Combined with pricing pressure from SpaceX, which earlier this year achieved certification to offer its much lower cost Falcon 9 for DOD business which comprises most of ULA’s income, the 50-50 Boeing Lockheed Martin joint venture found itself facing a perfect storm, with the only safe harbor a new engine for the Atlas V, or new booster entirely. After considering a proposal from Aerojet-Rocktdyne for its yet to be developed AR-1, a closer substitute for the RD-180, ULA elected to take the latter route and announced the Vulcan booster. For those who had been hoping ULA would eventually rise to the challenge posed by SpaceX, it was perceived as much needed step in the right direction.
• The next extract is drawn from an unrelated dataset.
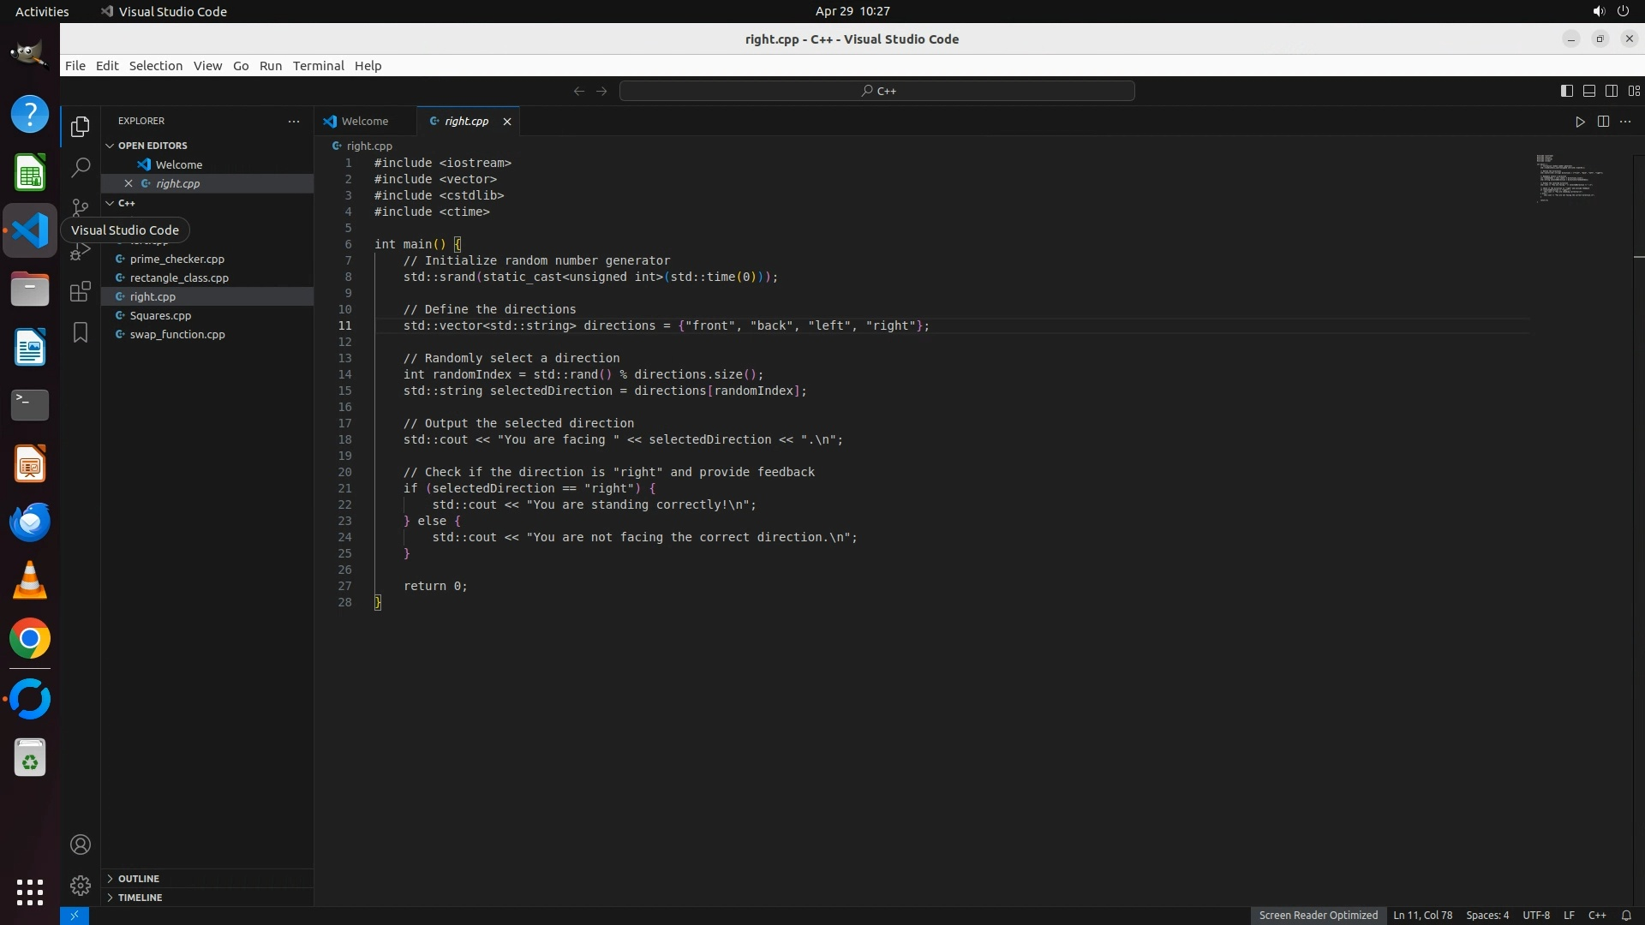Split the editor to the right
Viewport: 1645px width, 925px height.
[x=1603, y=122]
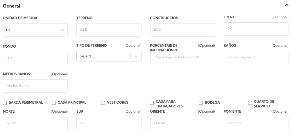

As introduced, the Vulcan is a next generation, methane fueled rocket with first stage BE-4 engines supplied by Blue Origin, an evolving cryogenic upper stage and a path towards partial reusability. The announcement marked a major change for ULA, and potentially devastating one for Aerojet, which was essentially being told that despite its long history, the future lay elsewhere. On the chopping block were not only the AR-1, but the RS-68 engine which powers the even less competitive Delta IV, and potentially, the RL-10 which powers the upper stage of Atlas, Delta and initially, the Vulcan as well. In an interview with Aviation Week, ULA’s refreshingly candid CEO Tory Bruno assessed Aerojet’s assertion that it could have an AR-1 ready by 2018 as “ridiculous.”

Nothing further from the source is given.